** Opening Input data block **

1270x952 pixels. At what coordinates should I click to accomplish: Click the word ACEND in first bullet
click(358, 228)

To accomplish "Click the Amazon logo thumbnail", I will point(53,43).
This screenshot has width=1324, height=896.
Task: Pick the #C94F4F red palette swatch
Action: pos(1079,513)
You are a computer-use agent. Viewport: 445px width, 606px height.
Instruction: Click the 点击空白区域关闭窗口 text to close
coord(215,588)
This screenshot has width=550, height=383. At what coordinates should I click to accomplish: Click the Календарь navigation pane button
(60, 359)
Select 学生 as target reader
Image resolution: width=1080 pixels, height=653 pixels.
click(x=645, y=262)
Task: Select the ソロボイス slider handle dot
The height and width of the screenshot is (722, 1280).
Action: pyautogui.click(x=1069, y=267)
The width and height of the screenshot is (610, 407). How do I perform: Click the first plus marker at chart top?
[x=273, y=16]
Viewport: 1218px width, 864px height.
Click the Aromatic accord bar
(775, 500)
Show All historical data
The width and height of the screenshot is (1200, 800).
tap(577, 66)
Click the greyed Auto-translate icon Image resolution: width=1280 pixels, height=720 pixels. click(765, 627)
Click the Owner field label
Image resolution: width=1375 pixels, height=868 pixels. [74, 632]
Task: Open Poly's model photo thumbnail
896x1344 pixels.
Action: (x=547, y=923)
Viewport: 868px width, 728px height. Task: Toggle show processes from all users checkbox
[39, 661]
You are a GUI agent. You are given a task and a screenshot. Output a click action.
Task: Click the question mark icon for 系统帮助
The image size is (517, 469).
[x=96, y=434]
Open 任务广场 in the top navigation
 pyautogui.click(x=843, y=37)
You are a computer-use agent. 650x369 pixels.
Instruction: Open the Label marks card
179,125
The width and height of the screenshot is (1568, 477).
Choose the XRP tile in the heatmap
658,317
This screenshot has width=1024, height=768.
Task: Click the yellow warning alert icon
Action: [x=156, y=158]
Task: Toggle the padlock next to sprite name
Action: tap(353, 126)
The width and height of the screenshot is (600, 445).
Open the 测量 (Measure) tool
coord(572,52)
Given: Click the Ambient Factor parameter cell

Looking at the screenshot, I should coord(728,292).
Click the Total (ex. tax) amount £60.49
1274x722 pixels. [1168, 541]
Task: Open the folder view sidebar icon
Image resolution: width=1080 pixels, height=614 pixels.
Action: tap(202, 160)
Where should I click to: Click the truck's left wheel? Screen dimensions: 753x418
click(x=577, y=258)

** Closing Input data block **

→ **What this task involves**
Please give an exact copy of every entry.

→ **Exercise result**
1270x952 pixels. At what coordinates should I click to accomplish: Click the word ACEND in first bullet
click(358, 228)

To accomplish "Click the Amazon logo thumbnail", I will point(53,43).
This screenshot has width=1324, height=896.
Task: Pick the #C94F4F red palette swatch
Action: pos(1079,513)
You are a computer-use agent. Viewport: 445px width, 606px height.
Instruction: Click the 点击空白区域关闭窗口 text to close
coord(215,588)
This screenshot has width=550, height=383. At what coordinates should I click to accomplish: Click the Календарь navigation pane button
(60, 359)
Select 学生 as target reader
Image resolution: width=1080 pixels, height=653 pixels.
click(x=645, y=262)
Task: Select the ソロボイス slider handle dot
The height and width of the screenshot is (722, 1280).
Action: pyautogui.click(x=1069, y=267)
The width and height of the screenshot is (610, 407). How do I perform: Click the first plus marker at chart top?
[x=273, y=16]
Viewport: 1218px width, 864px height.
Click the Aromatic accord bar
(775, 500)
Show All historical data
The width and height of the screenshot is (1200, 800).
tap(577, 66)
Click the greyed Auto-translate icon Image resolution: width=1280 pixels, height=720 pixels. click(765, 627)
Click the Owner field label
Image resolution: width=1375 pixels, height=868 pixels. [74, 632]
Task: Open Poly's model photo thumbnail
896x1344 pixels.
Action: (x=547, y=923)
Viewport: 868px width, 728px height. Task: Toggle show processes from all users checkbox
[39, 661]
You are a GUI agent. You are given a task and a screenshot. Output a click action.
Task: Click the question mark icon for 系统帮助
The image size is (517, 469).
[x=96, y=434]
Open 任务广场 in the top navigation
 pyautogui.click(x=843, y=37)
You are a computer-use agent. 650x369 pixels.
Instruction: Open the Label marks card
179,125
The width and height of the screenshot is (1568, 477).
Choose the XRP tile in the heatmap
658,317
This screenshot has width=1024, height=768.
Task: Click the yellow warning alert icon
Action: [x=156, y=158]
Task: Toggle the padlock next to sprite name
Action: tap(353, 126)
The width and height of the screenshot is (600, 445).
Open the 测量 (Measure) tool
coord(572,52)
Given: Click the Ambient Factor parameter cell

Looking at the screenshot, I should coord(728,292).
Click the Total (ex. tax) amount £60.49
1274x722 pixels. [1168, 541]
Task: Open the folder view sidebar icon
Image resolution: width=1080 pixels, height=614 pixels.
Action: tap(202, 160)
Where should I click to: Click the truck's left wheel? Screen dimensions: 753x418
click(x=577, y=258)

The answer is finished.